# Lesson 7: Comprehensions
**Teaching**: 10min<br>
**Exercises**: 10min

## List comprehensions

List comprehensions (in addition to set and dictionary comprehensions) are neat little constructs that will considerably reduce the number of lines of code you need to perform small acts of collecting/aggregating data.

Here's an example that constructs a list of squares:

In [1]:
z = [i**2 for i in range(5)]
print(z)

[0, 1, 4, 9, 16]


You can also add in conditionals, like requiring only even numbers:

In [2]:
z = [i**2 for i in range(10) if i % 2 == 0]
print(z)

[0, 4, 16, 36, 64]


The general form is

    [ expression for var in collection if conditional ]

Let's start with some simple file parsing and get the lengths of words in the standard Unix `words` file:

In [3]:
from mp_workshop.data import words

words = [word.strip() for word in words]
counts = [len(word) for word in words]
print('there are', len(counts), 'words in the file')
print('the maximum word length is', max(counts))

there are 235886 words in the file
the maximum word length is 24


Now, let's do some simple math, and calculate the average and standard deviation of the word counts (note: this is for illustrative purposes. `numpy` has efficient built-in functions for calculating statistics of collections of numbers):

In [4]:
import math

average = sum(counts) / len(counts)
variance = sum([(x - average)**2 for x in counts]) / len(counts)
stddev = math.sqrt(variance)
print(average, '+/-', stddev)

9.569126612007494 +/- 2.927336978822631


Finally, let's add in a conditional. Let's get a count of words that are longer than ten letters and that end in 'y':

In [5]:
# Small enough set of data, so can load all at once and keep in memory.
special_count = len([w for w in words
                     if len(w) > 10 and w.endswith('y')])
print(special_count,
      'words are longer than ten letters and end in "y"')

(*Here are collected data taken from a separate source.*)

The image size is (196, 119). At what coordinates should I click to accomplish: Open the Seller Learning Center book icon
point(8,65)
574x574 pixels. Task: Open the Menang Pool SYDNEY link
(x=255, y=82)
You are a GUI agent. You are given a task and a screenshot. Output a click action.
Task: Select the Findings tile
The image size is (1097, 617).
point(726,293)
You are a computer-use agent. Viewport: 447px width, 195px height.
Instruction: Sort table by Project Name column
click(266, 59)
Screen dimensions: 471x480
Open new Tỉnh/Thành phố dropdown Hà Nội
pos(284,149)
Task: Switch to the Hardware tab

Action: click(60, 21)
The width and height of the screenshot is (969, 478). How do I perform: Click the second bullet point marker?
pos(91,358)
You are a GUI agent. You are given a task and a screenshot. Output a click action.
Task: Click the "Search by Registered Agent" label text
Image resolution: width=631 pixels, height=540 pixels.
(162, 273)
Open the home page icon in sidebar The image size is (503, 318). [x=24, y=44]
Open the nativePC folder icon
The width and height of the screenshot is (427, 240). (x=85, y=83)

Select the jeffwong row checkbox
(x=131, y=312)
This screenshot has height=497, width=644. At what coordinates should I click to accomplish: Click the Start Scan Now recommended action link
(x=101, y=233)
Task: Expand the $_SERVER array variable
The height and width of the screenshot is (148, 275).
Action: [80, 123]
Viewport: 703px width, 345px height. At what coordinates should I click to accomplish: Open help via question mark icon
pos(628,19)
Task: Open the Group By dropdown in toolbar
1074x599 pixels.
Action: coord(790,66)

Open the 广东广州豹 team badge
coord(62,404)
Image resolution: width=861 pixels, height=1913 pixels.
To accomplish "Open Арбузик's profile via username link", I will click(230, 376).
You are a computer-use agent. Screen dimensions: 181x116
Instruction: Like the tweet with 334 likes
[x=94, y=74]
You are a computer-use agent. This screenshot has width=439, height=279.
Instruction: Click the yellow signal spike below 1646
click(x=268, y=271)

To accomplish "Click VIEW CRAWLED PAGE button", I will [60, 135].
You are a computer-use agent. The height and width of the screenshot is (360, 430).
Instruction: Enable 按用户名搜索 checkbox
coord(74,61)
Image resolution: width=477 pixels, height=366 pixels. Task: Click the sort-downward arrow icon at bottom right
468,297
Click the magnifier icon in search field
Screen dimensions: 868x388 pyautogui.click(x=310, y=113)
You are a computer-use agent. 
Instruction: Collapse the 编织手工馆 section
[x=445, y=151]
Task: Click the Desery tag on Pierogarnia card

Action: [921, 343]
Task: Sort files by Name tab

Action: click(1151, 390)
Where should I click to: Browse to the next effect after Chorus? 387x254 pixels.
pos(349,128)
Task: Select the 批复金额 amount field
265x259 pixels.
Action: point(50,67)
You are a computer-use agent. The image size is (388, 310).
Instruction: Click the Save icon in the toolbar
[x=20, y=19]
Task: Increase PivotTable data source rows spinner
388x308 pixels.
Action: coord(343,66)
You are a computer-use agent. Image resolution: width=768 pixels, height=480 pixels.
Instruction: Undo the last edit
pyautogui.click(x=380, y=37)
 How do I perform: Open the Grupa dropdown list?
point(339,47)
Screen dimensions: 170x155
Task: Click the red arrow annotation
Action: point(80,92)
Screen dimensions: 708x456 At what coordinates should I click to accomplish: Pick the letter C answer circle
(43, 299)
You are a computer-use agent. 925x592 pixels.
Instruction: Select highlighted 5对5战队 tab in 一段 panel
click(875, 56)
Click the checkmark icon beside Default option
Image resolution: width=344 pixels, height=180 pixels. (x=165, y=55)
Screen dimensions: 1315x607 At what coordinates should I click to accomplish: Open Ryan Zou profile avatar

12446 words are longer than ten letters and end in "y"


This type of construction is more compact and often more readable than something like:

In [6]:
count = 0
for w in words:
    if len(w) > 10 and w.endswith('y'):
        count = count + 1
print(count)

12446


## Set and dictionary comprehensions

Set and dictionary comprehensions allow us to quickly collect unique keys and associated values from a collection.



In [7]:
from pprint import pprint
from mp_workshop.data import crystals

pprint(crystals[0])

{'chemsys': 'Ca-Ge-Mo-O',
 'elements': ['Ca', 'Ge', 'Mo', 'O'],
 'pretty_formula': 'Ca3Ge3(MoO6)2',
 'spacegroup': {'crystal_system': 'cubic', 'number': 230}}


Let's use a set comprehension to find the unique values of 'spacegroup.crystal_system' among the crystals:

In [8]:
crystal_systems = {c['spacegroup']['crystal_system'] for c in crystals}
print(crystal_systems)

{'tetragonal', 'orthorhombic', 'cubic', 'hexagonal', 'trigonal', 'triclinic', 'monoclinic'}


Let's say we want to re-organize our collection of crystal data to facilitate efficient lookup by (formula, crystal_system). A dictionary comprehension can do this succinctly:

In [9]:
crystals_new = {(c['pretty_formula'], c['spacegroup']['crystal_system']): c
                for c in crystals}
print(crystals_new[('Ag', 'cubic')])

{'spacegroup': {'number': 225, 'crystal_system': 'cubic'}, 'elements': ['Ag'], 'chemsys': 'Ag', 'pretty_formula': 'Ag'}


In [10]:
print('Is there an entry for cubic Au?', ('Au', 'cubic') in crystals_new)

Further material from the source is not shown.